Hope this gets nixed. It might be a relevant case back in 2020, but no longer a valid case now. From the wikipedia case:
"The suit alleges that Google has violated the Sherman Antitrust Act of 1890 by illegally monopolizing the search engine and search advertising markets, most notably on Android devices, as well as with Apple and mobile carriers."
Where will be the search monopoly by Google in 2025? If search monopoly slowly evaporates, where will be the advertising monopoly?
Google's entire argument against being regulated has been 'We're not monopolizing search, people choose to use us!'
The latter part also happens to conveniently be true when you buy all the available space that a competitor would need -- default placement in Chrome, Safari, Firefox, and Android.

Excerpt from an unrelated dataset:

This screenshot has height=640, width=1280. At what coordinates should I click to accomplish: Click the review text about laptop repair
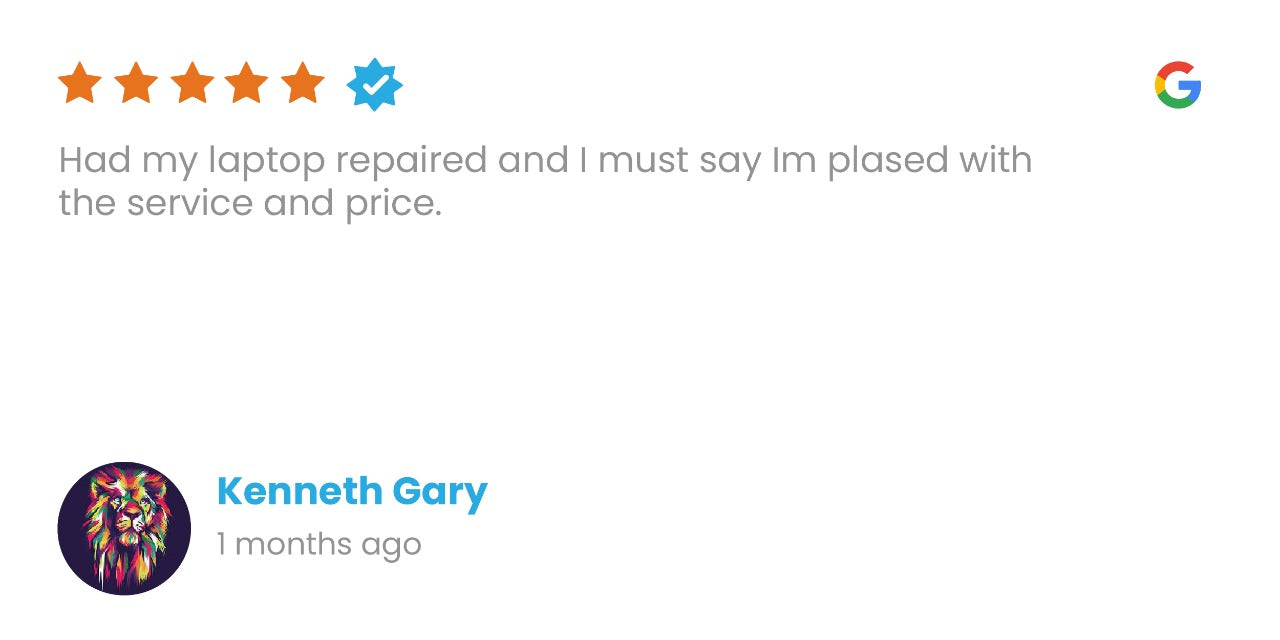pyautogui.click(x=545, y=182)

You don't get to rig the game and then claim the results actually demonstrate everyone naturally loves you.
On the flip side, if default placement was eliminated and browsers asked users which search engine they'd like on first launch...I still believe most users would pick Google anyway and the main loser would be Firefox as search engine placement is the majority of their revenue.

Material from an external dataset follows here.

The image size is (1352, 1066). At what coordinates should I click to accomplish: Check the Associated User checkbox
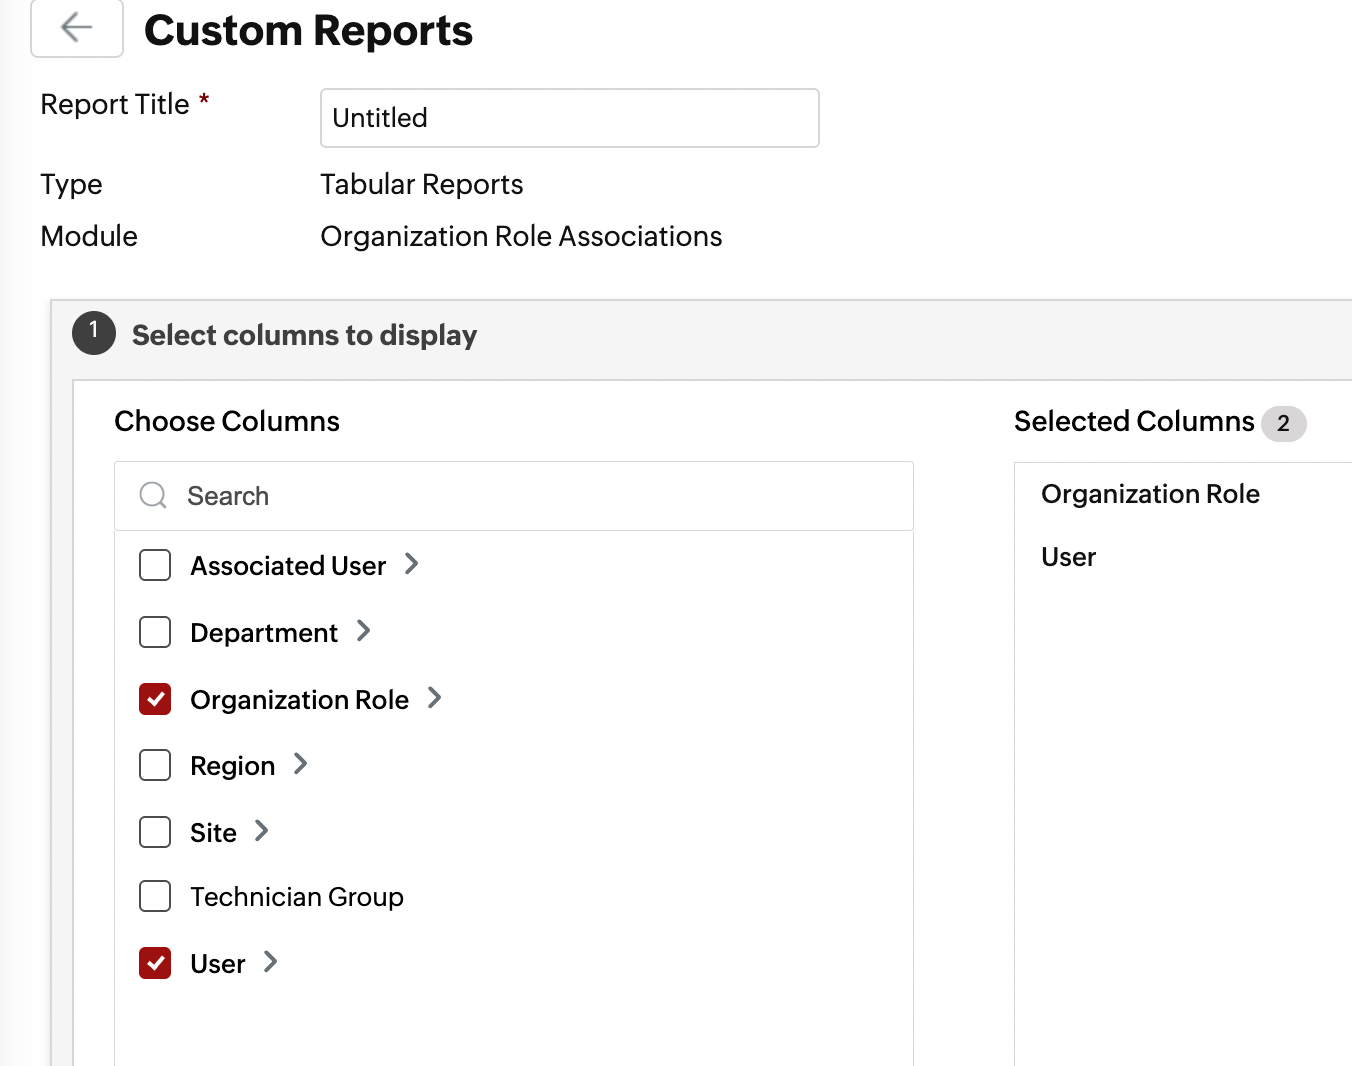[155, 565]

Furthermore, ChatGPT reaching 100m users in 2 months also suggests that browser placement isn't the biggest factor into where users send their queries.
The success of the Chrome browser on desktop proves otherwise, no?
It's interesting that the argument is "nobody can compete with defaults" when one of the proposed remedies is to break off the part of the company that was too successful at competing with defaults.
Chrome organic growth was powered by a special confluence of historical events:
- IE was bloated and lazy from being dominant
- Google controlled one of the most visited websites in the world (pre-mobile appification)
- V8 performance boosted the web's then-cutting-edge js features
Those are huge tailwinds.
In contrast to now, where Chrome spends more time trying to deprecate mv2, link user browing to a Google identity, and find a way to recreate tracking cookies.
When's the last time Chrome shipped innovation that made users' lives measurably better? Per tab processes?
The completion is a click away. If you can't deliver enough value for people to change the defaults or go to your site are you really doing a better job?
"The suit alleges that Google has violated the Sherman Antitrust Act of 1890 by illegally monopolizing the search engine and search advertising markets, most notably on Android devices, as well as with Apple and mobile carriers."
Where will be the search monopoly by Google in 2025? If search monopoly slowly evaporates, where will be the advertising monopoly?